As readers’ advisors we often are confronted with the child who views reading as work; as a means to an end. As mentioned previously, this was true of our school’s elementary principal. He echoes Harms’ and Lettow’s ideas that a child’s school reading experiences heavily impact ideas about reading for pleasure. Children who have enjoyed reading or have the potential to enjoy reading “may find to their disappointment that reading in school means learning the alphabet in isolated letter/sound relationships, drilling on these elements, and swiftly completing worksheets that require underlining and matching.”4

Yet, for many children, the love of stories and language prevails, no matter their experience. Some readers may experience their “moment” later in life, but stories have always held power and fascination. As such, our focus on appeals and the reader as an individual and not a one-size-fits-all model continues to provide opportunities for children and adults of all ages to build relationships with books. While we might not be the one who provides the pivotal moment in a readers’ life, we can certainly strive to continue to grow and support the relationship readers have with reading.

As evidenced by the stories shared with me as I sit at my desk or walk through the school halls, the pivotal moments continue to happen. And when we are fortunate enough, these stories of “the moment” are shared with us. Isn’t that why we continue to do what we do? While reading The Pleasure of Reading, there was a quote that I found intriguing and compelling in its honesty. Ronald Harwood, in speaking of his excitement and childhood wonder over his favorite books and characters states: “I have not, except for Treasure Island, reread them since childhood or adolescence and I’ve made it a condition not to reread them now in case I am embarrassed by memory. I want to prevent the pompous adult, sensitive to what others may think, from inhibiting the impressionable child.”5

Those reading experiences, so pivotal and, as O’Brien expresses, sometimes visceral, are to be cherished. We don’t want them over-shadowed, spoiled, or taken away. We want to share them, in all of their wonder and innocence. Isn’t that what we ultimately hope to achieve as readers’ advisors? While we are all guilty of slogging away and sometimes thinking “it’s the best I can suggest,” don’t we all want to make that difference to a reader? To find the book that speaks to them, so that they remember and cherish that experience?

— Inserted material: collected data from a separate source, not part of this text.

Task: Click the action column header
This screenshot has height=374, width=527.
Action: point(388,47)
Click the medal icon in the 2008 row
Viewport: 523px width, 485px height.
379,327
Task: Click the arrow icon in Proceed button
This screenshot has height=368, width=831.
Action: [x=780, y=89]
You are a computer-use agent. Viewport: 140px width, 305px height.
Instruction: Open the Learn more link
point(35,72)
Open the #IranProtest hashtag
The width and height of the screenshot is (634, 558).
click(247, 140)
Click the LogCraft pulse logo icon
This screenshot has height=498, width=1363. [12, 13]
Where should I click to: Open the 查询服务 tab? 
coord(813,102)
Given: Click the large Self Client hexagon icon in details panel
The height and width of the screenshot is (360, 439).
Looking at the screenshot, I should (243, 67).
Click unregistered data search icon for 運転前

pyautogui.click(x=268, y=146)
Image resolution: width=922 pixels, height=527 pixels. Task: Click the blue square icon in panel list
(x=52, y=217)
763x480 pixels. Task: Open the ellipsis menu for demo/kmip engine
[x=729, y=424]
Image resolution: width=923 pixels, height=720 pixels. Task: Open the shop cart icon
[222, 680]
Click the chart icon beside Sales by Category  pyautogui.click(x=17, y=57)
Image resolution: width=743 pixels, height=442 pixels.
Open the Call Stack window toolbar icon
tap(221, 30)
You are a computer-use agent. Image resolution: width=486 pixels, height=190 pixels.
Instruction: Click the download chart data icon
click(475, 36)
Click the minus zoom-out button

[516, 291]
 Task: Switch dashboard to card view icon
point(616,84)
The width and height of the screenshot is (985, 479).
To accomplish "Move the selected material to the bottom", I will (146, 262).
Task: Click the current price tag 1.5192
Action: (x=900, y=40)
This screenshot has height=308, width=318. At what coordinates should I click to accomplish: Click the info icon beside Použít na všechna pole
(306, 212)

Do you remember that moment you, you know, became a reader?

References

  1. Antonia Fraser, The Pleasure of Reading: 43 Writers on the Discovery of Reading and the Books that Inspired Them (London: Bloomsbury, 2015).
  2. J. M. Harms and L. J. Lettow. “Fostering Ownership of the Reading Experience,” The Reading Teacher 40, no. 3 (December 1986): 324.
  3. Ibid., 324–25.
  4. Ibid., 325.
  5. Fraser. 128.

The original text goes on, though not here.